We will assume that f is Lipschitz continuous on any compact subset of Ω. This assumption guarantees that for every \(\varphi \in \varOmega\), there exists a unique noncontinuable solution x of (6.10) with initial value

$$\displaystyle{ x_{0} =\varphi. }$$
(6.11)

In the sequel, the unique solution of (6.10) and (6.11) will be denoted by \(x(t;\varphi )\).

For each i = 1, , n, let f i denote the i−th coordinate function of f so that

$$\displaystyle{ f(\varphi ) = (f_{1}(\varphi ),f_{2}(\varphi ),\ldots,f_{n}(\varphi ))^{T},\qquad \varphi \in \varOmega. }$$

We say that f satisfies the quasimonotone condition on Ω if

$$\displaystyle{ \phi,\psi \in \varOmega,\ \phi \leq \psi \text{, and }\phi _{i}(0) =\psi _{i}(0)\text{ for some }i,\text{implying }f_{i}(\phi ) \leq f_{i}(\psi ). }$$

The quasimonotone condition is the analogue of the well-known Kamke condition for ordinary differential equations.

Our proofs will be based on the following comparison principle essentially due to Ohta [6, Theorem 3].

Proposition 6.1.

Let Ω be an open subset of C. Suppose that \(f:\varOmega \rightarrow \mathbb{R}^{n}\) is Lipschitz continuous on compact subsets of Ωand f satisfies the quasimonotone condition on Ω. Let 0 < b ≤∞. Suppose that \(y: [-r,b) \rightarrow \mathbb{R}^{n}\) is a continuous function satisfying the differential inequality

$$\displaystyle{ \frac{\mathrm{d}^{+}} {\mathrm{d}t} y(t) \leq f(y_{t}),\qquad t \in [0,b), }$$
(6.12)

where \(\dfrac{\mathrm{d}^{+}} {\mathrm{d}t}\) denotes the right-hand derivative. Assume also

$$\displaystyle{ y_{0} \leq \varphi \qquad \text{for some }\varphi \in C. }$$
(6.13)

If \(x(t,\varphi )\) is the unique solution of (6.10) and (6.11) , then

$$\displaystyle{ y(t) \leq x(t,\varphi ) }$$
(6.14)

for all t ∈ [−r,b) for which \(x(t,\varphi )\) is defined.

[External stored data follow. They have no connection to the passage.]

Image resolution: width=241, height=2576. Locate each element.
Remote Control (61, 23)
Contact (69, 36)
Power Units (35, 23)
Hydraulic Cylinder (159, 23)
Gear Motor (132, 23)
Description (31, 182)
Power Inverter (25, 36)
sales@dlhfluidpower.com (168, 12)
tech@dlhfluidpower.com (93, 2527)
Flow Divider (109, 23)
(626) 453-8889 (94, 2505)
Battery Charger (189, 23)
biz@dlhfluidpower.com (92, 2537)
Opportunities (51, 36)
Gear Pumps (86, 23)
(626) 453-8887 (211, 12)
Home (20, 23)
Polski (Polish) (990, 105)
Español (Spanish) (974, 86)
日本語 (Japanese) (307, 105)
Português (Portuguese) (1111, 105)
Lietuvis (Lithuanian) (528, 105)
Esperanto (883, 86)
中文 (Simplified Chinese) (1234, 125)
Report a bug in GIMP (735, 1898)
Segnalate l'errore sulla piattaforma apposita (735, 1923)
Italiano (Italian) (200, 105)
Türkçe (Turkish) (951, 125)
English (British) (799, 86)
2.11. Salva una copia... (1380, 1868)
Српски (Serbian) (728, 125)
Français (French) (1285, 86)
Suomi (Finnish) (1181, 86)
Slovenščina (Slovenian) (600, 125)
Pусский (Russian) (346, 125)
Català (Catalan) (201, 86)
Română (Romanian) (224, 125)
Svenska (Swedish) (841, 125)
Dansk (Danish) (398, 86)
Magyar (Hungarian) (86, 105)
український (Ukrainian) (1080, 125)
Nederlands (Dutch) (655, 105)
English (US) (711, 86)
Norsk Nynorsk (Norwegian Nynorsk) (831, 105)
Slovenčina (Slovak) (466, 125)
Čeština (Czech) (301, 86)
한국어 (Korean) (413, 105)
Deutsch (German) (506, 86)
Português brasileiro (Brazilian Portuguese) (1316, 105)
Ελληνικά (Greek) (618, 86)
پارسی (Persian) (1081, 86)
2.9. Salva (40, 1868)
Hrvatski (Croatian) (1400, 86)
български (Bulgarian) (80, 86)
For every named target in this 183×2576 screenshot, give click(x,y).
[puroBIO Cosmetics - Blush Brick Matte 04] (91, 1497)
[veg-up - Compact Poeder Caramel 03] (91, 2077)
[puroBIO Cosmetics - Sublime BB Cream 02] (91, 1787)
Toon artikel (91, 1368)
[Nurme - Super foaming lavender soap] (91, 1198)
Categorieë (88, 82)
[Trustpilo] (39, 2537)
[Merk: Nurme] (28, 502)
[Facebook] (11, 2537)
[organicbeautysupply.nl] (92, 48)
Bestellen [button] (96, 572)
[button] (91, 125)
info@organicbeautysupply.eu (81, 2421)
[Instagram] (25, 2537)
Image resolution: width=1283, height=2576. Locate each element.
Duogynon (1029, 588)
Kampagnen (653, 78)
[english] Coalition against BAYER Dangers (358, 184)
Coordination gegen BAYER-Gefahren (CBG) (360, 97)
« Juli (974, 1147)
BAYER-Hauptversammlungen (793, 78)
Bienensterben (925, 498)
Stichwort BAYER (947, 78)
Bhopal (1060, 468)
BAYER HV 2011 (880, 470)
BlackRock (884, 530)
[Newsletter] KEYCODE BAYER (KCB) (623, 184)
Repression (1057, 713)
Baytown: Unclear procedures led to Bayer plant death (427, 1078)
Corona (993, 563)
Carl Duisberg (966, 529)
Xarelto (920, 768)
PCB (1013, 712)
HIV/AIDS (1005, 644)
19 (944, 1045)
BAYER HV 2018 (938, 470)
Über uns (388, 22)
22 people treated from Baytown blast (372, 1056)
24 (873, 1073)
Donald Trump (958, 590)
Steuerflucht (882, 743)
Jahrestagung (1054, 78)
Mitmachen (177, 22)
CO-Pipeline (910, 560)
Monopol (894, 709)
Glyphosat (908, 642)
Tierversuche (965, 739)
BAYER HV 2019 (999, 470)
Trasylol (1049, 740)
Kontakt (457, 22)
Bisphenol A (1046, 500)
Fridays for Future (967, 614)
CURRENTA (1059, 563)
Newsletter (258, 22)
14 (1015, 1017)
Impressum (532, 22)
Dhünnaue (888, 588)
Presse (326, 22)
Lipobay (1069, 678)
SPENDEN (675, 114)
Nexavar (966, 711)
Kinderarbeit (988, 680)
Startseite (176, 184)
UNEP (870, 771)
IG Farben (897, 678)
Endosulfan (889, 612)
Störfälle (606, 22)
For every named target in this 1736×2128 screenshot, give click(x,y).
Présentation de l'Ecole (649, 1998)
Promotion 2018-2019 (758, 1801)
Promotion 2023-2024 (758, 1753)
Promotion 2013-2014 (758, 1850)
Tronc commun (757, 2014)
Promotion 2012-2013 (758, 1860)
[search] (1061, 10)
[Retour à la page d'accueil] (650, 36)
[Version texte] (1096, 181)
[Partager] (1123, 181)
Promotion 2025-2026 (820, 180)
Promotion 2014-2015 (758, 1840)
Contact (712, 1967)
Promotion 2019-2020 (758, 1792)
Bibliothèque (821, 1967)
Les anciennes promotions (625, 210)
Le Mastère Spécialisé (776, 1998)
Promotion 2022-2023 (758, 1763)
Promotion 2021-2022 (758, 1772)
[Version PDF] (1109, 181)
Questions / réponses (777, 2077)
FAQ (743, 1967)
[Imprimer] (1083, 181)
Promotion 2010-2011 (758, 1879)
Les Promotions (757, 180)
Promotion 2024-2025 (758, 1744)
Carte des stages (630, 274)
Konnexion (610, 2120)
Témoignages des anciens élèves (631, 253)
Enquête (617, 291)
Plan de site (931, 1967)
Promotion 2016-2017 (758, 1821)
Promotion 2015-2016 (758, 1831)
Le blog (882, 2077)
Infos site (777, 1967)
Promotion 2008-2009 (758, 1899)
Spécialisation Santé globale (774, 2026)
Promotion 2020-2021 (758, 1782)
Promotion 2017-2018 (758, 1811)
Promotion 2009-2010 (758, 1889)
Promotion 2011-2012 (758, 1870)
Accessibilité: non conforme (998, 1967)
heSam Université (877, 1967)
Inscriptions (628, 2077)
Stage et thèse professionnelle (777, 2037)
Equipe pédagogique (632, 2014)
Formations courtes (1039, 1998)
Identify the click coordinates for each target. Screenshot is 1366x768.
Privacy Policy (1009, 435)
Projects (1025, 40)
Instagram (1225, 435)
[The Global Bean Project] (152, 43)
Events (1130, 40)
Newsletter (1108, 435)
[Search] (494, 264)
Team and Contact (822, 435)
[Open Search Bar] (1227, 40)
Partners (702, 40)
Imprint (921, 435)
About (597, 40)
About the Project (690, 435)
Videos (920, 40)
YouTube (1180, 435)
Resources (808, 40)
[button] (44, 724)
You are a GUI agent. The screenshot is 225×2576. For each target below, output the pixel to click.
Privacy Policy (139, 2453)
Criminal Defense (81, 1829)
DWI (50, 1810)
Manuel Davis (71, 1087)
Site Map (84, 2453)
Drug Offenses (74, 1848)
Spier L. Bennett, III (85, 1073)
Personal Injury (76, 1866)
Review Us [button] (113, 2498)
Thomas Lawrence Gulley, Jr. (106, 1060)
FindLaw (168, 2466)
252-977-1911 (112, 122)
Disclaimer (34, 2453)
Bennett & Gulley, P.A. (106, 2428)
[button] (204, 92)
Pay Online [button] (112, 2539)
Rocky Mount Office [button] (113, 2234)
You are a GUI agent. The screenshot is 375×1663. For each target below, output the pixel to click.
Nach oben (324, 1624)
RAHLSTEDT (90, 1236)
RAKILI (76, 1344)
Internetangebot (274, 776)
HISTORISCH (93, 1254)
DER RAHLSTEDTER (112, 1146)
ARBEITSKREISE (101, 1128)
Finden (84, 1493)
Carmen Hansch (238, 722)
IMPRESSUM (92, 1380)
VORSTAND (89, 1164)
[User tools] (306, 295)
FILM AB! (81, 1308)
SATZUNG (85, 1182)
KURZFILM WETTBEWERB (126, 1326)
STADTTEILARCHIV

We will apply the above comparison theorem to the linear system of differential inequalities

$$\displaystyle{ \frac{\mathrm{d}^{+}} {\mathrm{d}t} y_{i}(t) \leq \sum _{j=1}^{n}a_{ ij}y_{j}(t) +\sum _{ j=1}^{n}b_{ ij}y_{j}(t -\tau _{ij}),\qquad i = 1,\ldots,n, }$$
(6.15)

where a ij , \(b_{ij} \in \mathbb{R}\) and τ ij  ≥ 0, i, j = 1, , n.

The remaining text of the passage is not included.